Digitalisation of Russian Interior Ministry to focus on AI

The Kremlin is set to continue the digitalisation of the economy in general and the operations of state agencies in particular. The Ministry of Internal Affairs, which has been so far lagging behind other Russian government bodies, has presented a digital transformation scheme this month.

The Ministry of Internal Affairs wants to implement a digital transformation programme worth 55 billion rubles ($720 million) with a heavy focus on artificial intelligence (AI), reports bneIntelliNews citing a recent government meeting devoted to the digitalisation of the ministry’s operations. So far, the ministry has been lagging behind other Russian government bodies in terms of digital transformation. Last year’s attempt to create a digital platform supporting all police operations across Russia didn’t succeed and even triggered a probe by the Investigative Committee.

However, now the long-discussed idea of using AI by Russia’s law enforcement agencies seems to be taking shape. According to the roadmap of the digital transformation scheme, research and development work into the adoption of AI in police operations should start already in 2020. By 2023, the programme envisages the development of specific software applications aimed to search for perpetrators of serious crimes. Previous attempts to use AI by Russian law enforcers focused mostly on face and item recognition from images and videos in searches for stolen vehicles and perpetrators caught on surveillance camera are still in the early development stages.

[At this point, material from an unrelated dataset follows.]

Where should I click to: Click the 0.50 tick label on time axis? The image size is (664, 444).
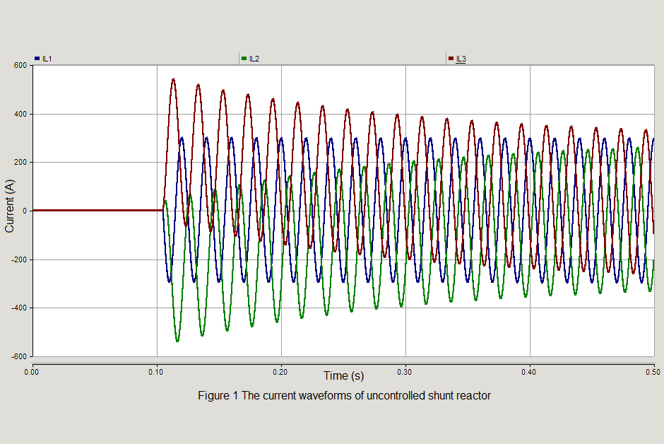[653, 370]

“When using AI, what is vital is clearly formulating the task and understanding in what situations the model is likely to work well and in what situations not so well," explains Nikolay Knyazev from Softline digital lab. “Overall, when it is impossible to find an exactly matching individual, AI could help to find a close match, using biological data or fingerprints.”

In recent years, Russia has promoted the digitalisation of state agencies’ operations. However, the country’s ambitious digitalisation programme is running behind schedule, as the coronavirus (COVID-19) pandemic keeps putting extra pressure on government spending. The Kremlin admitted that several major areas where the digitalisation scheme was expected to make a substantial impact had apparently been struggling.

At the same time, a recent overhaul of the IT system at Russia’s Tax Service resulted in a 20% increase in the tax take amid just a 2% increase in the tax burden. A new IT system implemented by state-owned Sberbank several years ago to monitor and supervise its branch network is another example of successful IT-modernisation.